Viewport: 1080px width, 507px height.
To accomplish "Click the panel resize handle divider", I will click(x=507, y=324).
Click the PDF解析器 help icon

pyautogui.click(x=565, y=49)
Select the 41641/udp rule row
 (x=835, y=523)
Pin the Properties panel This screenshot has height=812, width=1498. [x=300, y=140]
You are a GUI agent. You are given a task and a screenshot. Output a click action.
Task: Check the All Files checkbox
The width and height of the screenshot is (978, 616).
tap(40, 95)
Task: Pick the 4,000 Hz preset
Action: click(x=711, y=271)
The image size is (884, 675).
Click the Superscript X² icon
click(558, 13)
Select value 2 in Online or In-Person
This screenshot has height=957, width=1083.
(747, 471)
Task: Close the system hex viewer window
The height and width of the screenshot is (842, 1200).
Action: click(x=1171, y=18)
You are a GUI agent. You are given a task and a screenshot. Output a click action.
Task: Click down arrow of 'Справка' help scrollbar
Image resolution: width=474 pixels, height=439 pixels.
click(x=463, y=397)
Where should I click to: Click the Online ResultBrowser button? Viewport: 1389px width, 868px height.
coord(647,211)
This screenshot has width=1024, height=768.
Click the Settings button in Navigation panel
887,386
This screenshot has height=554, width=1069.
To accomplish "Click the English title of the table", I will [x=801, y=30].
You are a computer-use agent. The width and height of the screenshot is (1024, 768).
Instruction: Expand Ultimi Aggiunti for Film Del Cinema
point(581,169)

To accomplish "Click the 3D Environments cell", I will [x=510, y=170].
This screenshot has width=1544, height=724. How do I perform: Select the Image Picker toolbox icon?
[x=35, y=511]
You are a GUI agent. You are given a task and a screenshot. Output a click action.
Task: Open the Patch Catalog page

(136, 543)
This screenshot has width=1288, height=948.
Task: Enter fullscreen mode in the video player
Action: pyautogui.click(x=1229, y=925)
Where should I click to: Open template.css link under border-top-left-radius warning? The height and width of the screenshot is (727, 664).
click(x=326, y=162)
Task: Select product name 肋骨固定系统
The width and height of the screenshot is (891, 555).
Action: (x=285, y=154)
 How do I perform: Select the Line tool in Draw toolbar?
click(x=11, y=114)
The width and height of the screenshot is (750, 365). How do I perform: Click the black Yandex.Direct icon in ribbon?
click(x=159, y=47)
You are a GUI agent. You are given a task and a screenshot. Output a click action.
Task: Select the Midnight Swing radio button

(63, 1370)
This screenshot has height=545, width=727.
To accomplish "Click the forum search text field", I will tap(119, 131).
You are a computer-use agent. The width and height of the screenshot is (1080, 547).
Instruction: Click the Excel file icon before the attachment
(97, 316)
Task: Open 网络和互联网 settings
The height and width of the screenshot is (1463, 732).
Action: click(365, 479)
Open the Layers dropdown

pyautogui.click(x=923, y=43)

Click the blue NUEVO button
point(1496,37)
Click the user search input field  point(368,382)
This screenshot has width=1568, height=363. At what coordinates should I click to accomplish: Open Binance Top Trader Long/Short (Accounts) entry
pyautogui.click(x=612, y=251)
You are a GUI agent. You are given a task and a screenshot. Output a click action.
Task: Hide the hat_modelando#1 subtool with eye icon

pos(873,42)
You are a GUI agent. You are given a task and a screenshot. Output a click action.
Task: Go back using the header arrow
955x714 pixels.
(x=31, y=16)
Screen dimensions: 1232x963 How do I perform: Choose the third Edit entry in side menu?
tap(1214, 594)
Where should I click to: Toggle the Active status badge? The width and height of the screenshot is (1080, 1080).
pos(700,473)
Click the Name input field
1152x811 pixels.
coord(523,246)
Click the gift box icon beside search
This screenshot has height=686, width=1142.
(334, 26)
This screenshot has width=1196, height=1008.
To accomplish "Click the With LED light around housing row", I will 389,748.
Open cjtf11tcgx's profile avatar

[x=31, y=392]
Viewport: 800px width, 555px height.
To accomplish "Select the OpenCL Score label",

- WHAT YOU WILL DO:
Your reply must reproduce all records above exactly.

- WORKED SOLUTION:
Viewport: 1080px width, 507px height.
To accomplish "Click the panel resize handle divider", I will click(x=507, y=324).
Click the PDF解析器 help icon

pyautogui.click(x=565, y=49)
Select the 41641/udp rule row
 (x=835, y=523)
Pin the Properties panel This screenshot has height=812, width=1498. [x=300, y=140]
You are a GUI agent. You are given a task and a screenshot. Output a click action.
Task: Check the All Files checkbox
The width and height of the screenshot is (978, 616).
tap(40, 95)
Task: Pick the 4,000 Hz preset
Action: click(x=711, y=271)
The image size is (884, 675).
Click the Superscript X² icon
click(558, 13)
Select value 2 in Online or In-Person
This screenshot has height=957, width=1083.
(747, 471)
Task: Close the system hex viewer window
The height and width of the screenshot is (842, 1200).
Action: click(x=1171, y=18)
You are a GUI agent. You are given a task and a screenshot. Output a click action.
Task: Click down arrow of 'Справка' help scrollbar
Image resolution: width=474 pixels, height=439 pixels.
click(x=463, y=397)
Where should I click to: Click the Online ResultBrowser button? Viewport: 1389px width, 868px height.
coord(647,211)
This screenshot has width=1024, height=768.
Click the Settings button in Navigation panel
887,386
This screenshot has height=554, width=1069.
To accomplish "Click the English title of the table", I will [x=801, y=30].
You are a computer-use agent. The width and height of the screenshot is (1024, 768).
Instruction: Expand Ultimi Aggiunti for Film Del Cinema
point(581,169)

To accomplish "Click the 3D Environments cell", I will [x=510, y=170].
This screenshot has width=1544, height=724. How do I perform: Select the Image Picker toolbox icon?
[x=35, y=511]
You are a GUI agent. You are given a task and a screenshot. Output a click action.
Task: Open the Patch Catalog page

(136, 543)
This screenshot has width=1288, height=948.
Task: Enter fullscreen mode in the video player
Action: pyautogui.click(x=1229, y=925)
Where should I click to: Open template.css link under border-top-left-radius warning? The height and width of the screenshot is (727, 664).
click(x=326, y=162)
Task: Select product name 肋骨固定系统
The width and height of the screenshot is (891, 555).
Action: (x=285, y=154)
 How do I perform: Select the Line tool in Draw toolbar?
click(x=11, y=114)
The width and height of the screenshot is (750, 365). How do I perform: Click the black Yandex.Direct icon in ribbon?
click(x=159, y=47)
You are a GUI agent. You are given a task and a screenshot. Output a click action.
Task: Select the Midnight Swing radio button

(63, 1370)
This screenshot has height=545, width=727.
To accomplish "Click the forum search text field", I will tap(119, 131).
You are a computer-use agent. The width and height of the screenshot is (1080, 547).
Instruction: Click the Excel file icon before the attachment
(97, 316)
Task: Open 网络和互联网 settings
The height and width of the screenshot is (1463, 732).
Action: click(365, 479)
Open the Layers dropdown

pyautogui.click(x=923, y=43)

Click the blue NUEVO button
point(1496,37)
Click the user search input field  point(368,382)
This screenshot has width=1568, height=363. At what coordinates should I click to accomplish: Open Binance Top Trader Long/Short (Accounts) entry
pyautogui.click(x=612, y=251)
You are a GUI agent. You are given a task and a screenshot. Output a click action.
Task: Hide the hat_modelando#1 subtool with eye icon

pos(873,42)
You are a GUI agent. You are given a task and a screenshot. Output a click action.
Task: Go back using the header arrow
955x714 pixels.
(x=31, y=16)
Screen dimensions: 1232x963 How do I perform: Choose the third Edit entry in side menu?
tap(1214, 594)
Where should I click to: Toggle the Active status badge? The width and height of the screenshot is (1080, 1080).
pos(700,473)
Click the Name input field
1152x811 pixels.
coord(523,246)
Click the gift box icon beside search
This screenshot has height=686, width=1142.
(334, 26)
This screenshot has width=1196, height=1008.
To accomplish "Click the With LED light around housing row", I will 389,748.
Open cjtf11tcgx's profile avatar

[x=31, y=392]
Viewport: 800px width, 555px height.
To accomplish "Select the OpenCL Score label",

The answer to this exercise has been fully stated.